The commonest type of waveform shape modulation (WSM) is pulse width modulation, which potentially provides any pulse width between 0 and 100%. Since a pulse wave with a width greater than 50% is merely the corresponding wave with a width less than 50% but inverted, the range from infinitesimally thin (delta wave) to equal mark/space ratio (square wave) contains all the different timbres. However, in the same way that a mix two unison ramp waves of the same sense sounds very different from that with one inverted, the effect of inverting a pulse wave can be important when it is heard with other waveforms. Also its control properties are different, and the effect of sweeping a pulse width through 50% could not be easily duplicated if only one half of the range was available, so it is useful to have access to the complete 0-100% range. The spectra of a square wave and two different pulse waves are shown in Figure 2. Note that the pulse wave spectra show periodic dips — these occur where the harmonic number is a multiple of n, where n is 100/width (%). In the case of the square wave they occur at every second harmonic, eliminating all the even ones. The odd-looking sharpness of these dips is a result of the fact that alternate inter-dip groups of components are of opposite phase relative to the fundamental, hence the envelope of a pulse wave's spectrum can be thought of as a decaying sine wave where below-the-axis components have reversed phase. This makes the difference between a square wave and a triangle wave, which also has odd harmonics only, more than just a matter of harmonic strength since the square waves components alternate in phase, and this has a more important effect when considering waveform shape modulation by linear self-modulation in frequency domain terms.
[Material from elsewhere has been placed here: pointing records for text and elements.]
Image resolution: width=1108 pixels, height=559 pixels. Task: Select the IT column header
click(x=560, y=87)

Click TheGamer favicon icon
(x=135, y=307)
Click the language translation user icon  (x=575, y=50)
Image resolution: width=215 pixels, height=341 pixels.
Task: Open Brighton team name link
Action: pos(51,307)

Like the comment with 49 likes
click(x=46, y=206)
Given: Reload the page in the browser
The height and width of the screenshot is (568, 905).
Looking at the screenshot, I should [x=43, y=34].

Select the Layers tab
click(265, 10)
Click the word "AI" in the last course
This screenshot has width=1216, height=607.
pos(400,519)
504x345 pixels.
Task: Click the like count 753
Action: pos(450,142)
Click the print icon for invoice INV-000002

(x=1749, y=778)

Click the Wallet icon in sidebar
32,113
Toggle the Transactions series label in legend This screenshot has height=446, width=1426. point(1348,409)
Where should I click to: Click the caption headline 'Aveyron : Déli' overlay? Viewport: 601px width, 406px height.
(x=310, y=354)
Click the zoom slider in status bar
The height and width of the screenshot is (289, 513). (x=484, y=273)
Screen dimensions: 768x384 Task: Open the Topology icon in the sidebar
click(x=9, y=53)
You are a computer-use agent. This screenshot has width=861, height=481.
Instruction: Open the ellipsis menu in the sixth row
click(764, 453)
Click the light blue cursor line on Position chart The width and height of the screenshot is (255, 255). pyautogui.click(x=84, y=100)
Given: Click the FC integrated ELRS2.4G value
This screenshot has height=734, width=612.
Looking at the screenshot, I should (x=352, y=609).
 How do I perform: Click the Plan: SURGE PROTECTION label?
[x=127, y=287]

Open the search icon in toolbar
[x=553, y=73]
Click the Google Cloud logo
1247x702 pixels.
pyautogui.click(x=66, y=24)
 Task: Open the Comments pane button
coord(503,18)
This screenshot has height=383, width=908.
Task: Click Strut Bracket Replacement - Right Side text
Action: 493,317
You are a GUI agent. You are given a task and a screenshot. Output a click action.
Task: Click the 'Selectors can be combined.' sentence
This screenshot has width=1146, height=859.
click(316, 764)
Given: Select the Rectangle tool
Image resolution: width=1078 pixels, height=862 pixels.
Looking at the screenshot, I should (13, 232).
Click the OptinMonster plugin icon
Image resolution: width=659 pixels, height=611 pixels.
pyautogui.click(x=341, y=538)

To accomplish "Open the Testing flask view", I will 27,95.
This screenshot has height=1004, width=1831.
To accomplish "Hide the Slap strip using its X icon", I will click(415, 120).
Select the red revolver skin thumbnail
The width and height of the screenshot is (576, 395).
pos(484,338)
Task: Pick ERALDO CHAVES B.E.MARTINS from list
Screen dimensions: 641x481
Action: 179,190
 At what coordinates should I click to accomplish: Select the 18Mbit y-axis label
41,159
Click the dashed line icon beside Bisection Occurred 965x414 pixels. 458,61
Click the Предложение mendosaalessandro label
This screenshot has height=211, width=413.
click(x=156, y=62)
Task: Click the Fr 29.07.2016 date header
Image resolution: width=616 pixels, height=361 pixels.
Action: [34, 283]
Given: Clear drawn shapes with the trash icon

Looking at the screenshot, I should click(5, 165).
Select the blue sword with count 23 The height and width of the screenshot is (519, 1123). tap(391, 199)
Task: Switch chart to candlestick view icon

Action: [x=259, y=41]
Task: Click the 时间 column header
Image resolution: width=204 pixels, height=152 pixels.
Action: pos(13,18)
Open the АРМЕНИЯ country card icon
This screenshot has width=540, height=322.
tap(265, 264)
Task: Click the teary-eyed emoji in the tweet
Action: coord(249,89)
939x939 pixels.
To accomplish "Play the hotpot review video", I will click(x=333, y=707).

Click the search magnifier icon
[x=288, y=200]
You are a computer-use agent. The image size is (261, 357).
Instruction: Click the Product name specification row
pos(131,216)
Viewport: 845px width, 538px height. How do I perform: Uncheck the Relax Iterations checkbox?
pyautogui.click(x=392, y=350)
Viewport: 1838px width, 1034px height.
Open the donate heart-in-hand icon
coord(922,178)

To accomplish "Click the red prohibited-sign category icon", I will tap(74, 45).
The complex nature of pulse wave spectra makes PWM unique among common WSM techniques, none of the others having nulls at related harmonics. This has little consequence when PWM is used as a source of different static timbres where the most important feature is the increasing amplitude of harmonics, odd and even, in relationship to that of the fundamental, as the width is made more extreme. But when the pulse width is varied dynamically the nulls sweep the frequency spectrum, giving a marked phasing effect that is virtually impossible to obtain by other means not incorporating time delays. It is hence very useful in creating multiple oscillator sounds with just one, and is the basis of most chorus features on preset monophonic synthesisers. In fact periodic shallow PWM at about 5Hz is the easiest and sometimes the only way of getting a sustained tone that is pleasing to the ear on many cheap commercial single VCO instruments.
The reason why PWM with a low frequency oscillator waveform sounds like phasing is that it very nearly is phasing, of a sort, since mixing a rising rampwave and a falling rampwave of the same pitch and amplitudes produces a pulse wave since the slopes cancel and the resets produce respective rising and falling edges. As the phase relationship changes due to a slight pitch difference, the pulse width becomes more extreme until perfect cancellation occurs, then the advancing phase produces a thin pulse of the opposite sense. This process is illustrated in Figure 3.
So, the dips in a pulse wave's spectrum correspond to cancellations of harmonics of two rampwaves with the particular phase difference required for that pulse width.
The major reason why sweeping doesn't sound exactly like phasing is because of the way it is used — the reversal of the modulating waveform before 0 to 100% is reached gives it away as not being the real thing. It is used like this because a cutoff of the sound at each extreme is often undesirable, and anyway difficult to arrange precisely. What is really required is the sound of two identical signals with a changing delay, without one inverted. Since a pulse wave is the difference we only have to add twice as much of one of the imaginary original ramps to get a more realistic phasing effect.
The resultant waveform is indistinguishable from a mix of two rampwave oscillators, and remember so far we have only used one oscillator, with PWM.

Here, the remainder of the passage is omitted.